Jahrelang herrschte Eiszeit, gelegentlich gar Kalter Krieg. Damit soll ab sofort Schluß sein. Der vor kurzem gewählte Vorsitzende der Jüdischen Gemeinde, Andreas Nachama, und Mario Offenberg, Geschäftsführer der Synagogengemeinde Adass Jisroel, vereinbarten vorgestern, ihre „Beziehungen fortan auf der Grundlage von gegenseitigem Respekt, Gleichberechtigung und Kooperation“ zu führen. Wie es in einer Presseerklärung von Adass Jisroel heißt, „soll mit diesem Bekenntnis zu jüdischem Pluralismus das jüdische Leben Berlins auf religiösem, kulturellem und sozialem Gebiet gestärkt und ein Beitrag zur Bereicherung des geistigen und gesellschaftlichen Lebens der deutschen Hauptstadt geleistet werden“. Beide Gemeinden wollen damit das „historische, von gegenseitiger Achtung geprägte Verhältnis zwischen der 1671 gegründeten Jüdischen Gemeinde zu Berlin und der 1869 gegründeten Adass Jisroel fortsetzen, wie es bis zur Shoah bestanden hat“.

Prinzipiell ging es bei dem jetzt beigelegten Streit um das Konstrukt „Einheitsgemeinde“, also um die Frage, ob die nach dem Krieg gefundene Organisationsform noch zeitgemäß ist. Heinz Galinski, der frühere Vorsitzende der Jüdischen Gemeinde, wie auch sein Nachfolger Jerzy Kanal vertraten die Ansicht, es sei gegenüber der nichtjüdischen Umwelt notwendig, „mit einer Stimme zu sprechen“. Die religiöse Vielfalt sei auch innerhalb der „Einheitsgemeinde“ durch verschiedene Synagogen – orthodoxe, konservative – gegeben. Der von Mario Offenberg 1986 an historischer Stelle in der Tucholskystraße in Ost-Berlin wieder reaktivierten orthodoxen Gemeinde Adass Jisroel sprachen beide jegliche Existenzberechtigung ab.

Der Streit eskalierte nach der deutschen Einigung, als viele Juden aus der Sowjetunion nach Berlin kamen. Vor allem Heinz Galinski ließ fortan keine Gelegenheit aus, Adass Jisroel als „Familienunternehmen“, als „Scheingründung“ zu bekämpfen, die für undurchsichtige Zwecke nur Senatsgelder einstreichen wolle.
#####
= AUFGABEN =
(A) Nenne alle Personen, die im Artikel über die Jüdische Gemeinde und Adass Jisroel namentlich vorkommen.
(B) Skaliere in der Liste alles ab der Zeile mit „kitchen arrangement (8, 542)“ bis hinunter zu ihrem Ende, beide Enden eingeschlossen. Gib diese Zeilen samt Anfragen erneut aus, multipliziere dabei jede Koordinate in den Antworten mit 1,6 und runde auf ganze Zahlen, Hälften aufwärts.

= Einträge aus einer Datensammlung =
#####
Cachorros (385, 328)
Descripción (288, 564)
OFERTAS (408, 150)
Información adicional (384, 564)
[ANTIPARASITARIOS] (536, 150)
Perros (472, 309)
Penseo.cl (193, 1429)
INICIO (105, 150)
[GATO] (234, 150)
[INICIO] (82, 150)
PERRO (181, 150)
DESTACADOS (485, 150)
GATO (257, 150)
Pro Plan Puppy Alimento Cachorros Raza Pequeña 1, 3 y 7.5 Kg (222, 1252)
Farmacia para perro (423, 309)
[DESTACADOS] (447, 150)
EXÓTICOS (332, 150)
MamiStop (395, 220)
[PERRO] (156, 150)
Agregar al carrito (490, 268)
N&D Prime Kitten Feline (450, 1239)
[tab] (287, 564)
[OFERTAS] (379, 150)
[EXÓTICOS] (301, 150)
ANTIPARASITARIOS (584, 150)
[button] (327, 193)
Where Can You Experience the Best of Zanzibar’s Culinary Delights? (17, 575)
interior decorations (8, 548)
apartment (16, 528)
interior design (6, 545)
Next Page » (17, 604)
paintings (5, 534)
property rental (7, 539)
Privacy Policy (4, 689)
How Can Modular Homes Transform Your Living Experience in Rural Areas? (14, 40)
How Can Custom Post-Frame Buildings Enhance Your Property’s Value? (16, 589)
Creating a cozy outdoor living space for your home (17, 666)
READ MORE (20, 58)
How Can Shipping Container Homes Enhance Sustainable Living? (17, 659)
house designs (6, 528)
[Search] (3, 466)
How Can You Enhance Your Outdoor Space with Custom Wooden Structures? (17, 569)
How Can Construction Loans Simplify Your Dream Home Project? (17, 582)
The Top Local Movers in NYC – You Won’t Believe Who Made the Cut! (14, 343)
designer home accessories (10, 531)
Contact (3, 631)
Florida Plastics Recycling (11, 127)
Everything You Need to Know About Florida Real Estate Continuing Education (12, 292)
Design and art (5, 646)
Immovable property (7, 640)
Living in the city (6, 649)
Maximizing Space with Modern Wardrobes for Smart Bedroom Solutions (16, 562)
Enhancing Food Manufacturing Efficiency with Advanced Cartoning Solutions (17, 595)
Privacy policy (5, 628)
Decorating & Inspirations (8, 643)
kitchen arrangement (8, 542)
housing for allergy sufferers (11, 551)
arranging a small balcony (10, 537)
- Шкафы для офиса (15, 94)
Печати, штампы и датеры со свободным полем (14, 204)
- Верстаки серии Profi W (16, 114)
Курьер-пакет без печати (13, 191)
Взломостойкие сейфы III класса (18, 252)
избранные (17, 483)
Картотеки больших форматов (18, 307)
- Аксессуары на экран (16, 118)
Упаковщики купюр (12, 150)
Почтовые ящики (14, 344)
#####
= LÖSUNGEN =
(A) Andreas Nachama, Mario Offenberg, Heinz Galinski, Jerzy Kanal

(B)
kitchen arrangement (13, 867)
housing for allergy sufferers (18, 882)
arranging a small balcony (16, 859)
- Шкафы для офиса (24, 150)
Печати, штампы и датеры со свободным полем (22, 326)
- Верстаки серии Profi W (26, 182)
Курьер-пакет без печати (21, 306)
Взломостойкие сейфы III класса (29, 403)
избранные (27, 773)
Картотеки больших форматов (29, 491)
- Аксессуары на экран (26, 189)
Упаковщики купюр (19, 240)
Почтовые ящики (22, 550)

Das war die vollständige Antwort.